Une partie importante du cinquième numéro est consacrée au rapport « Prophylaxie internationale des maladies vénériennes » présenté au Congrès médical international de Paris, 1867, par Crocq (Bruxelles) et Rollet (Lyon) au nom d’une commission internationale. Les problèmes d’épidémiologie et de prophylaxie des maladies vénériennes étaient très présents dans les Annales, avec plusieurs lettres documentées de spécialistes, réalisant la tribune voulue par Doyon.

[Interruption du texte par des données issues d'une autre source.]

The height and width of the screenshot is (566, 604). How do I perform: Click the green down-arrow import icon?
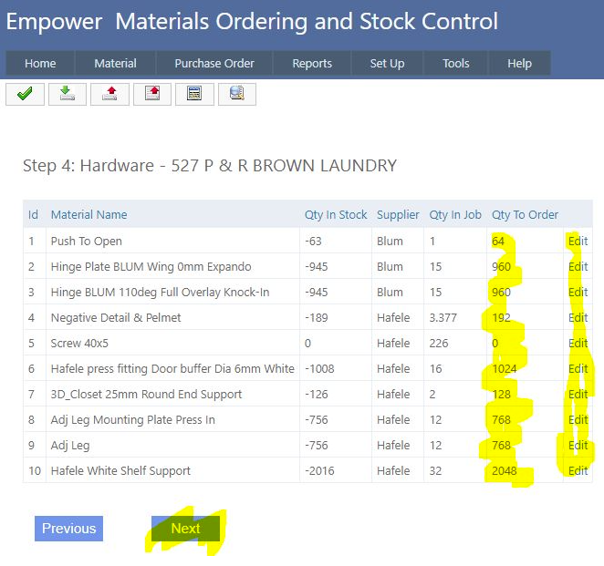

L.Guerard rédige une « chronique de l’Hôpital Saint-Louis » (nous dirions: Reportage). Il explique qu’après la retraite de Cazenave, Gibert et Devergie, l’enseignement willanique n’est plus représenté; et que deux hommes résument le mouvement scientifique en dermatologie:
Hardy, disciple d’Alibert, et Bazin, qui, de façon personnelle, conciliait les héritages d’ Alibert et de Willan. Les doctrines de Hardy et de Bazin sont à la fois proches et différentes; le point essentiel tient à la nature et à la cause des dermatoses: sont-elles accidentelles? ou témoignent-elles d’une diathèse? S’agit-il de symptômes ? ou d’entités morbides? Guerard tente de clarifier la confusion qui, dit-il, règne dans beaucoup d’esprits. On le croit volontiers.

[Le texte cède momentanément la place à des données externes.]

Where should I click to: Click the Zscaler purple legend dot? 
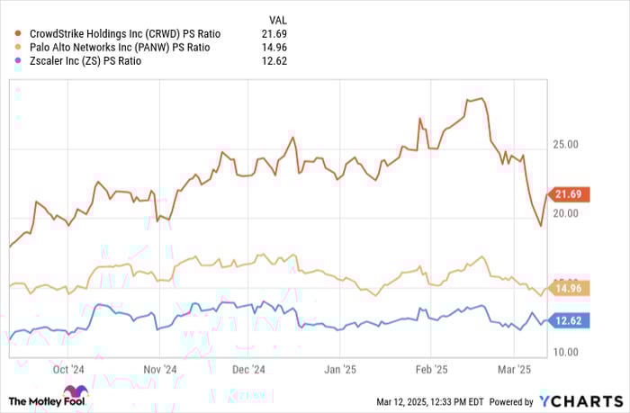[18, 61]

Enfin, s’il manquait encore la rubrique « Enseignement post-universitaire » (anachronisme, car, on l’a dit, la Faculté n’enseignait pas la spécialité), elle apparait dans le sixième numéro, avec la première leçon du Cours clinique des maladies de la peau, professe à l’Hôpital Saint-Louis par le Professeur Hardy, et recueillie par M.Babaut, externe du service.
Cette leçon est suivie par un extrait d’une leçon de Fournier, professée à l’Hôpital de Lourcine, sur l’analgésie syphilitique secondaire.

Conclusion

La création des Annales par Adrien Doyon, médecin libéral lyonnais, est chronologiquement le premier des trois évènements qui structurèrent la dermatologie-vénéréologie comme spécialité à part entière. Les deux autres seront la création de la chaire des maladies cutanées et syphilitiques, dont le premier titulaire fut Alfred Fournier, en 1879, et la fondation de la Société française de dermatologie et de syphiligraphie, en 1889, accompagnée de la création du Bulletin, petit frère des Annales qu’il accompagna jusqu’à la fin de 1976.
Travaux originaux, leçons magistrales, revue de la littérature (livres, revues, thèses) et des congrès, observations cliniques, notes pratiques, discussions, comite de rédaction de haut niveau, éditeur attentif, rien ne manqua, dès l’origine, aux Annales, de tout ce qui, encore aujourd’hui et certainement pour longtemps, fait le nécessaire, irremplaçable succès de la littérature dermatologique.